Dataset entries:
= Beginning of Section =
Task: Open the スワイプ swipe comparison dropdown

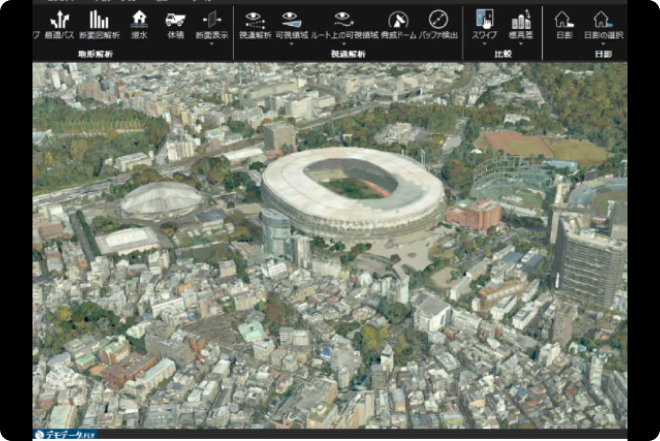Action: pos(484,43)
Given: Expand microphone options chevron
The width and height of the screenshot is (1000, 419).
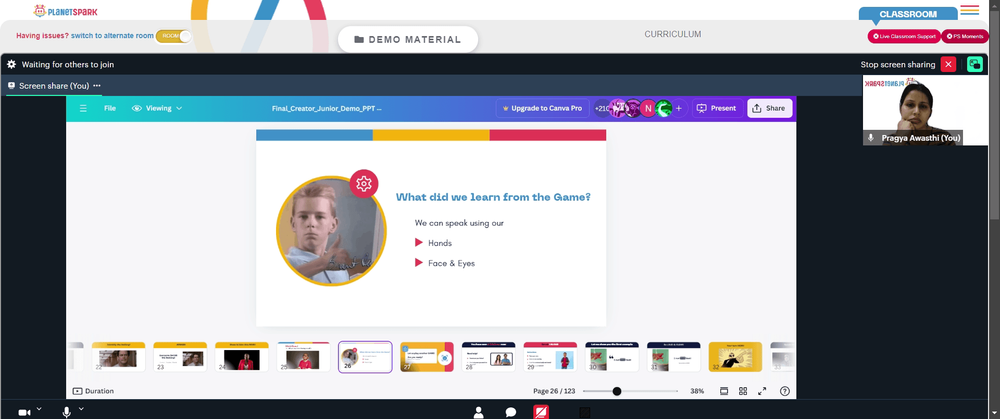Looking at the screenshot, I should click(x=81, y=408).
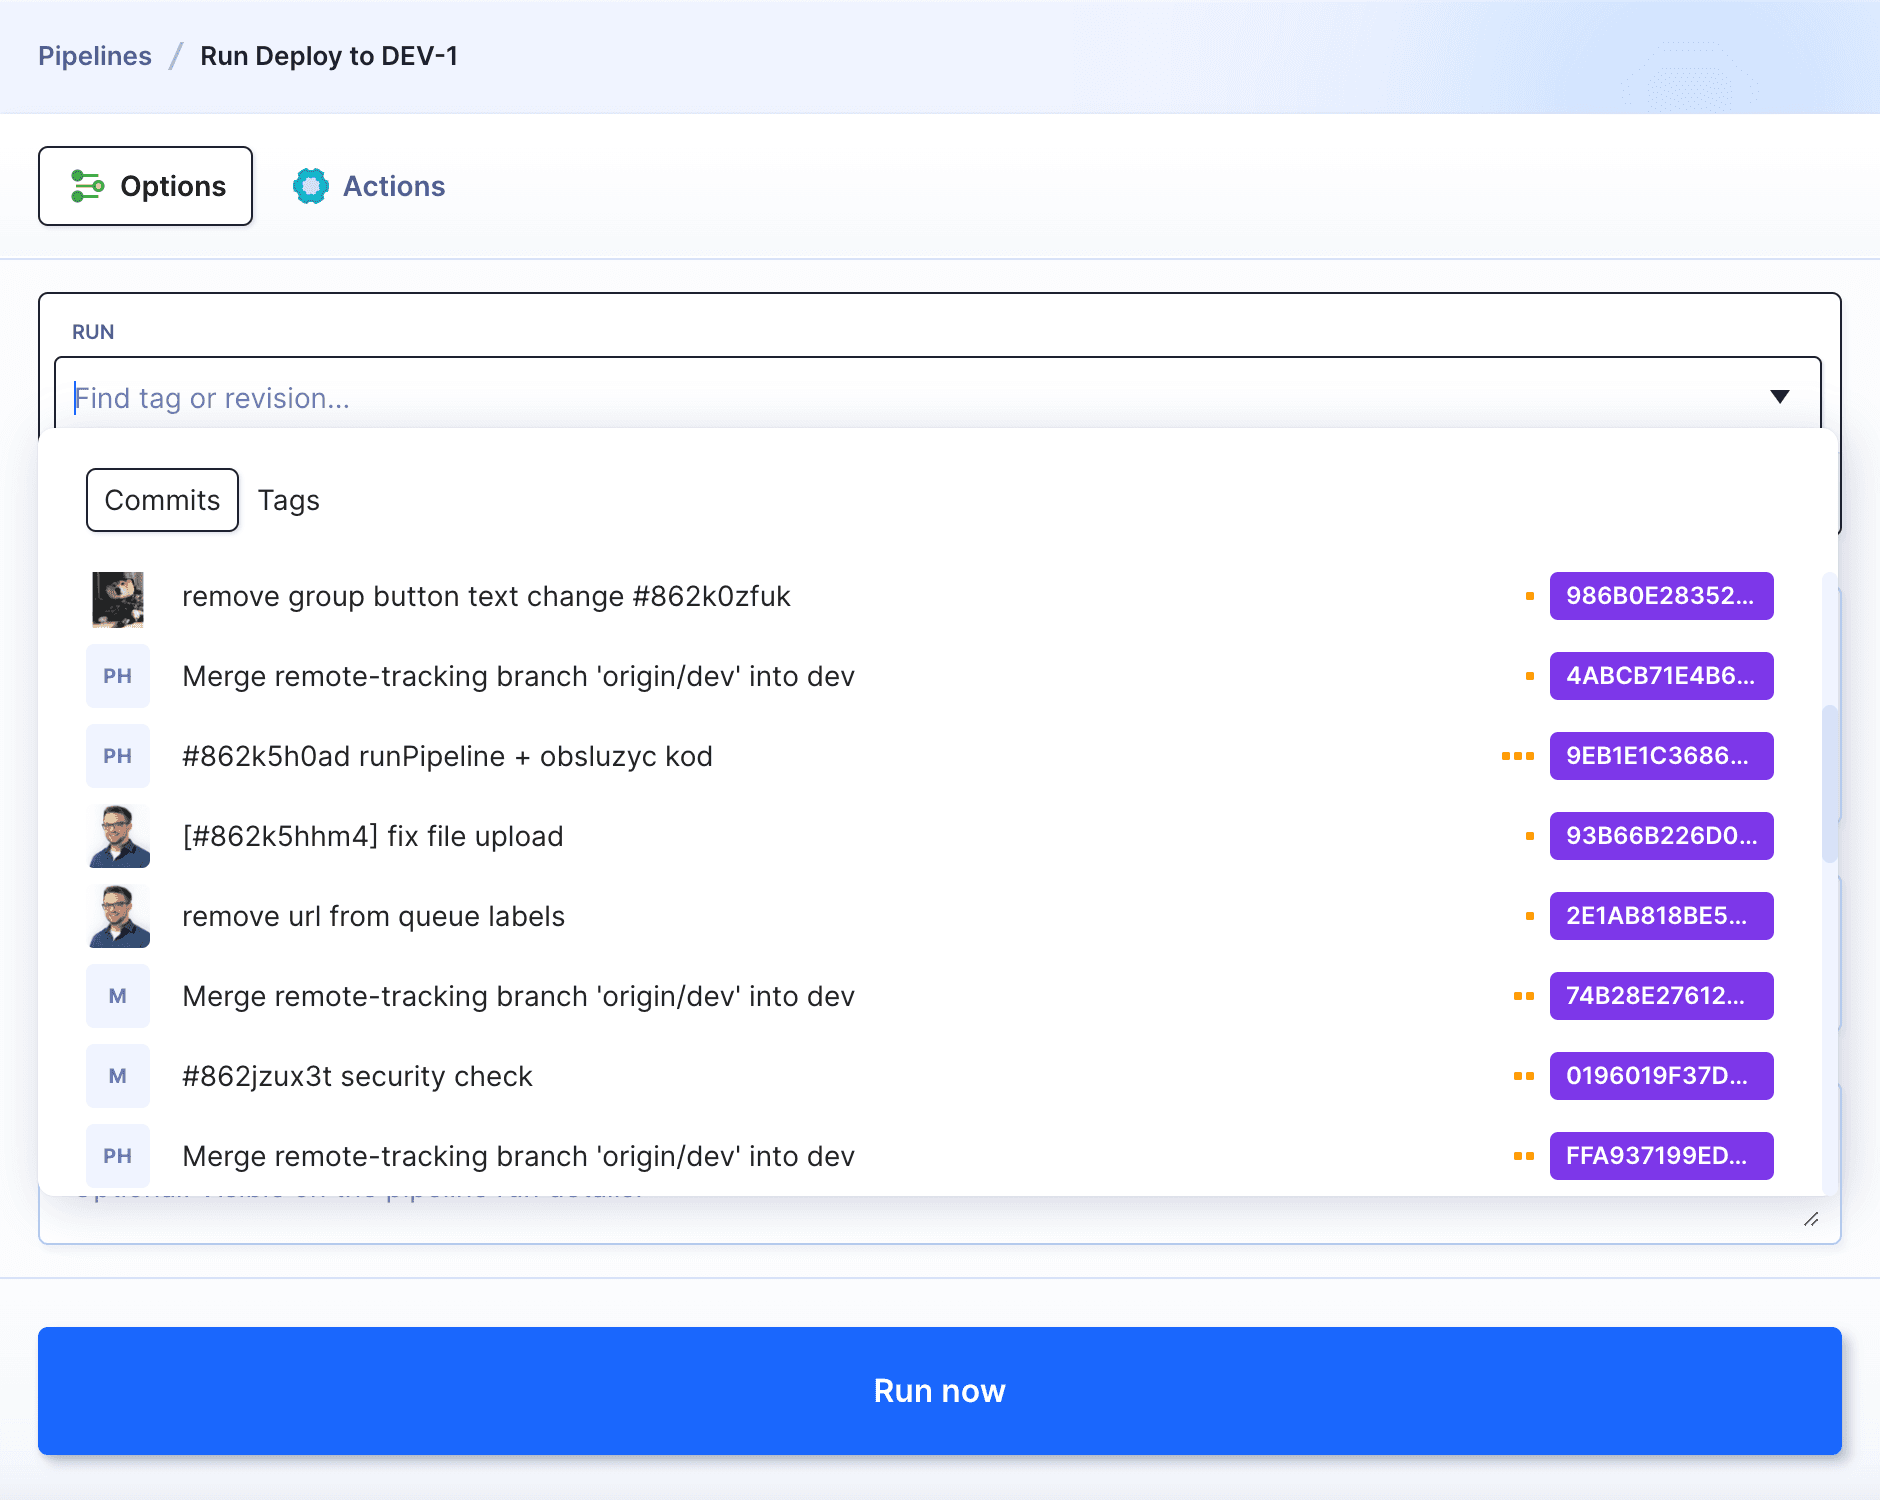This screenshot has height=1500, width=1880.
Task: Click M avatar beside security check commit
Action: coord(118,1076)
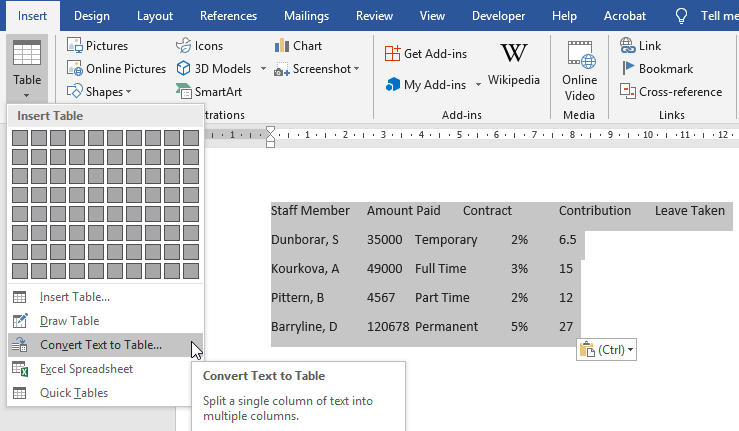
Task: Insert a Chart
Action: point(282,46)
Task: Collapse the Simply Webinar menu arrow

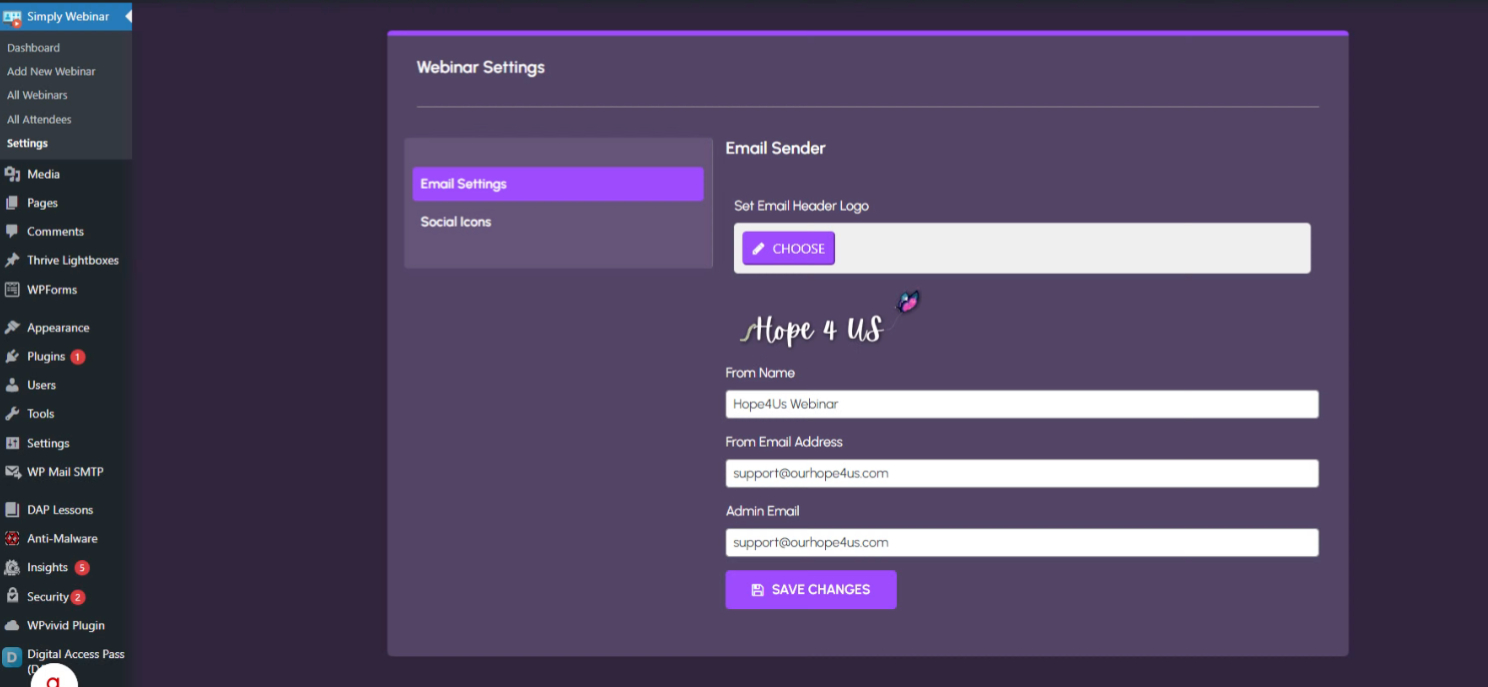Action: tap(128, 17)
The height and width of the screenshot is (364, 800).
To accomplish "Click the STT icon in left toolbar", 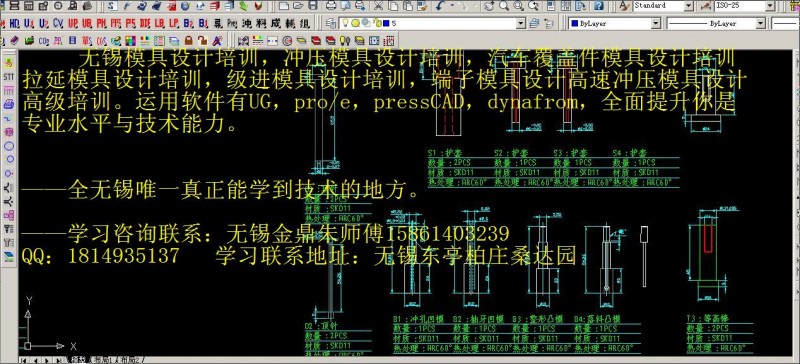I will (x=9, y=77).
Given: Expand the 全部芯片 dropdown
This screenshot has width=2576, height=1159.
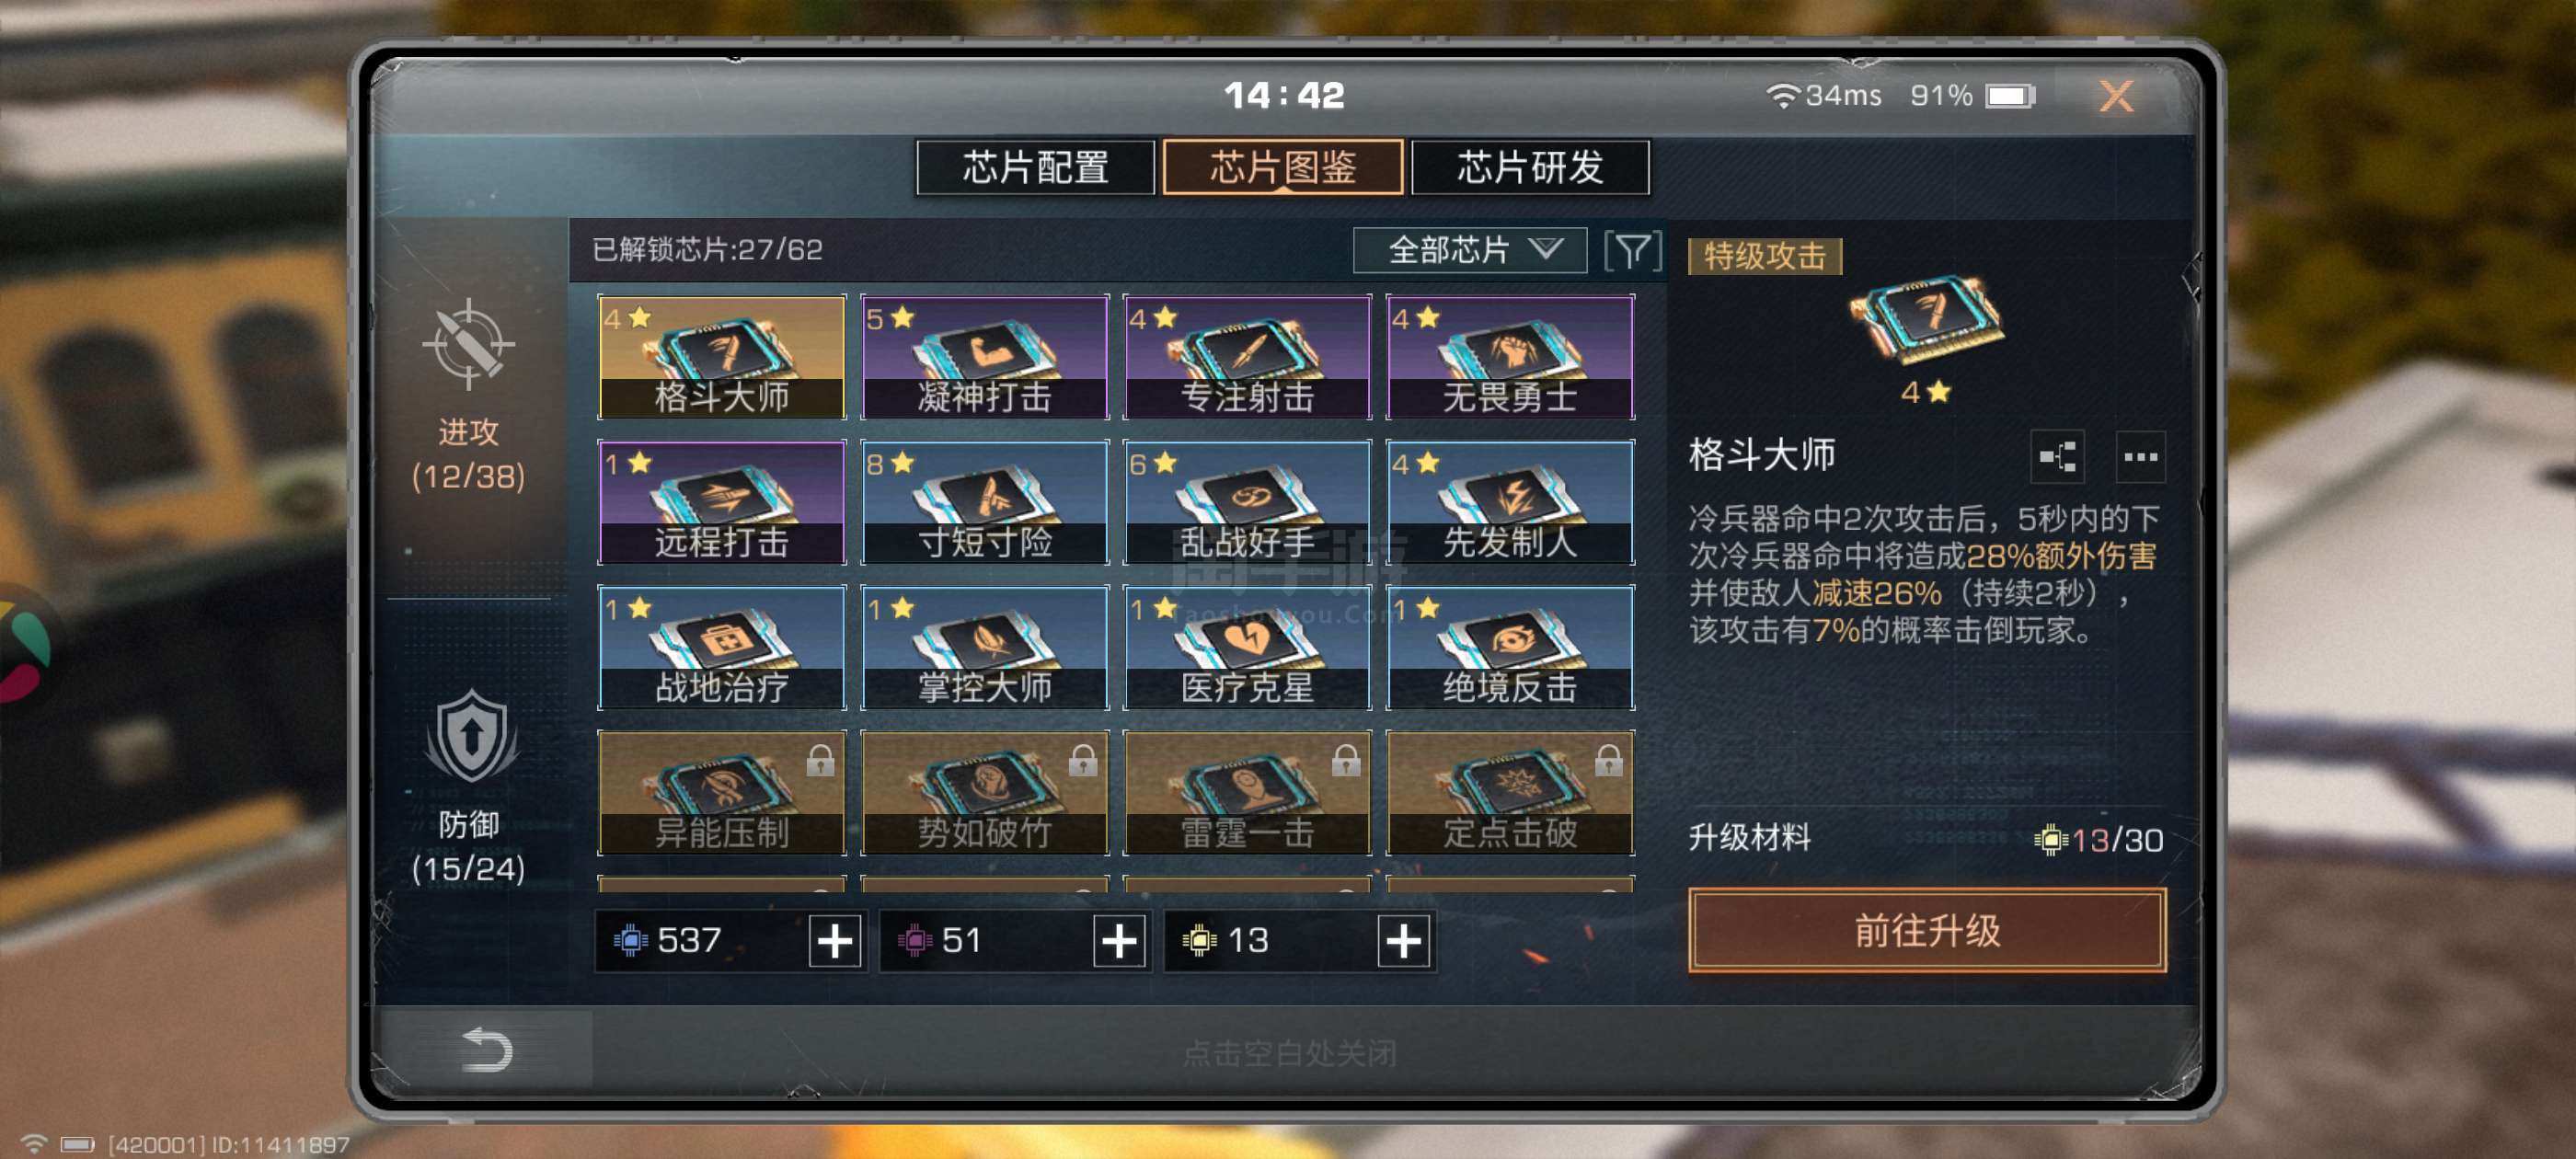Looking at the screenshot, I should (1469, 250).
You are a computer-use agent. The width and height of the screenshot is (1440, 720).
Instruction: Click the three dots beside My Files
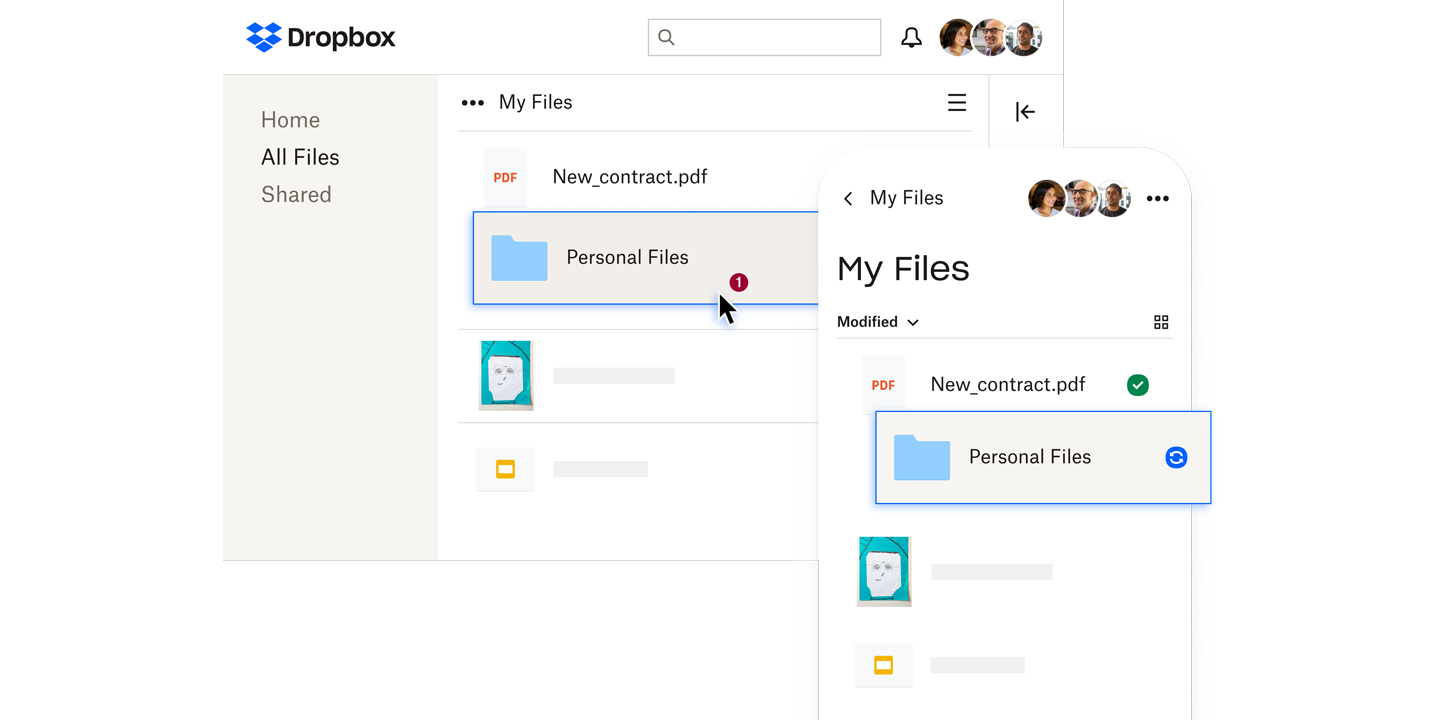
= End of Section =
_Work item_
Return verbatim every line from the one holding "Given: Expand the 全部芯片 dropdown" to the end of the records above. Do not copy the pictures.

_Solution to the problem_
Given: Expand the 全部芯片 dropdown
This screenshot has width=2576, height=1159.
Looking at the screenshot, I should (1469, 250).
You are a computer-use agent. The width and height of the screenshot is (1440, 720).
Instruction: Click the three dots beside My Files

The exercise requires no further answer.